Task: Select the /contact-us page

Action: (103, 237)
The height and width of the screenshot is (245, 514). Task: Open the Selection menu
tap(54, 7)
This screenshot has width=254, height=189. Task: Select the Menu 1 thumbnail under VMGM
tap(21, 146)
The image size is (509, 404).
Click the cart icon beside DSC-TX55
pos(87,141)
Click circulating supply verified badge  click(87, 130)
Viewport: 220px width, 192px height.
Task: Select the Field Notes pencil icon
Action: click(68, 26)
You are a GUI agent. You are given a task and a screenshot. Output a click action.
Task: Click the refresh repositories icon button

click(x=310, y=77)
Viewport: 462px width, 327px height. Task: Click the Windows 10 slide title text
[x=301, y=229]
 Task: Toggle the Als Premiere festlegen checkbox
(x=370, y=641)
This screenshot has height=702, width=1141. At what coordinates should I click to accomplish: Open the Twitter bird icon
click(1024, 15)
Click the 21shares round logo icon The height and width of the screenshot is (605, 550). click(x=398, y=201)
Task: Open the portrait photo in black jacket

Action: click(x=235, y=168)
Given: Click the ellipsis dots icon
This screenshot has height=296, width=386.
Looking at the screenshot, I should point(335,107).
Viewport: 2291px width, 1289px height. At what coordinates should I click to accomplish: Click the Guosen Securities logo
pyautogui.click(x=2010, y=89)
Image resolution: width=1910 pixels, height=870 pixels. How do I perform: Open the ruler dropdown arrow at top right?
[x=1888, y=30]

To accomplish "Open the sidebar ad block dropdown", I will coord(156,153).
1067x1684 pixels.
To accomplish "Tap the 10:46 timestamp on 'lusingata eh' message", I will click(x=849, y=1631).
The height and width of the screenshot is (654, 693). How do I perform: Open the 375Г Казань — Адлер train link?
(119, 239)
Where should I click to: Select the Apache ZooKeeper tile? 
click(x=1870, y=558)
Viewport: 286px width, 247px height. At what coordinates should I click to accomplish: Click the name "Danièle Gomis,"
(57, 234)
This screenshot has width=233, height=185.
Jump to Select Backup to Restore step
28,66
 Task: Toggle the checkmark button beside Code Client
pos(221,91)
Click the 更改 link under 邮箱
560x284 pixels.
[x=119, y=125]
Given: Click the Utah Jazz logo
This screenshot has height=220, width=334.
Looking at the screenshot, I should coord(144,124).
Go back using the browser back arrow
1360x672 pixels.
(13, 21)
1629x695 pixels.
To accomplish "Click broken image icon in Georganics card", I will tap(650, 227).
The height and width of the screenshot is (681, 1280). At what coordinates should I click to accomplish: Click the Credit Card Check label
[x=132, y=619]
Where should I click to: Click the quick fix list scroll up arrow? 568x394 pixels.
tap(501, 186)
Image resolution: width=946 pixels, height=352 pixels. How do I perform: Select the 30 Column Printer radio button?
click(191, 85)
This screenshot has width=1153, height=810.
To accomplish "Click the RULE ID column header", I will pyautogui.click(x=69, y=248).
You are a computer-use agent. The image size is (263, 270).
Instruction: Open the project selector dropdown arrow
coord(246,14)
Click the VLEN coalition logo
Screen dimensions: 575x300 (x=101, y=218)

··········

● **Exercise brief**
Render the entries above, from the start through the line containing "(x=370, y=641)", as a JSON list of strings with one string per line and blank lines omitted.

● **Exercise answer**
[
  "Task: Select the /contact-us page",
  "Action: (103, 237)",
  "The height and width of the screenshot is (245, 514). Task: Open the Selection menu",
  "tap(54, 7)",
  "This screenshot has width=254, height=189. Task: Select the Menu 1 thumbnail under VMGM",
  "tap(21, 146)",
  "The image size is (509, 404).",
  "Click the cart icon beside DSC-TX55",
  "pos(87,141)",
  "Click circulating supply verified badge  click(87, 130)",
  "Viewport: 220px width, 192px height.",
  "Task: Select the Field Notes pencil icon",
  "Action: click(68, 26)",
  "You are a GUI agent. You are given a task and a screenshot. Output a click action.",
  "Task: Click the refresh repositories icon button",
  "click(x=310, y=77)",
  "Viewport: 462px width, 327px height. Task: Click the Windows 10 slide title text",
  "[x=301, y=229]",
  " Task: Toggle the Als Premiere festlegen checkbox",
  "(x=370, y=641)"
]